Modest contracting levels, a relatively low order book, demand growth and IMO 2020-induced dislocations are all factors that could lead to a stronger tanker market in the months ahead, according to New York broker, Poten & Partners. In its latest weekly report, the firm reported that only 61 tankers of all sizes were ordered in the first six months of this year, the second lowest tally since 2011. Only the first half of 2016 was lower, when 24 tankers were ordered, but this followed heavy contracting of 503 new tankers in the corresponding period of 2015.

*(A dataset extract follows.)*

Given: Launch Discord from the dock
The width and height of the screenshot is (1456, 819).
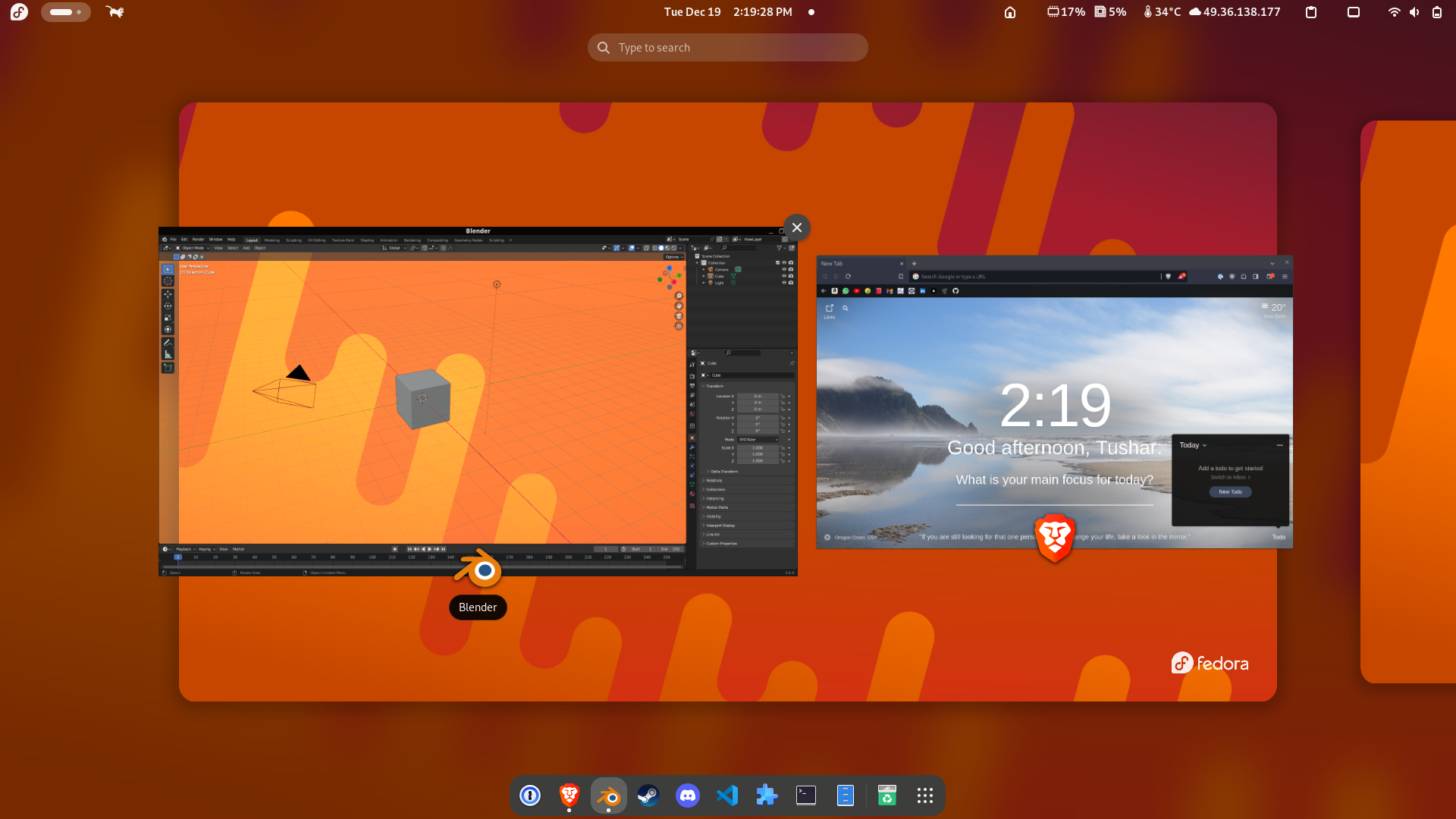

High ordering levels in that year led to tonnage oversupply and persistently weak rates that have plagued the market since then, Poten said. However, modest contracting recently could now set the scene for a more balanced tanker market.

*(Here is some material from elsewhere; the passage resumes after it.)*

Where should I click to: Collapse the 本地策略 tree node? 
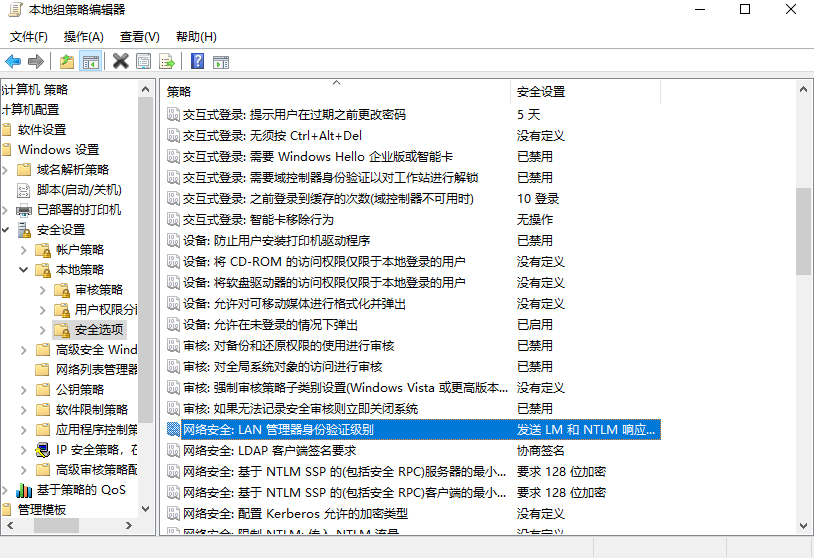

Contracts for VLCCs have declined the most: only 14 new units were ordered during the first half of this year, compared with 35 in 2018 and 31 in 2017. A significant number of older VLCCs – 33 – were sold for demolition in 2018, although this has fallen to just four in the first six months. This sector still has the largest orderbook comprising 90 vessels representing 11.2% of the existing fleet, according to Poten, although some of these tankers were ordered in 2014/15 and may now never deliver. “The overall outlook for supply growth is relatively bullish,” Poten said. “A normal winter market combined with some IMO 2020-induced dislocations and demand growth can lead to significant rate improvements.”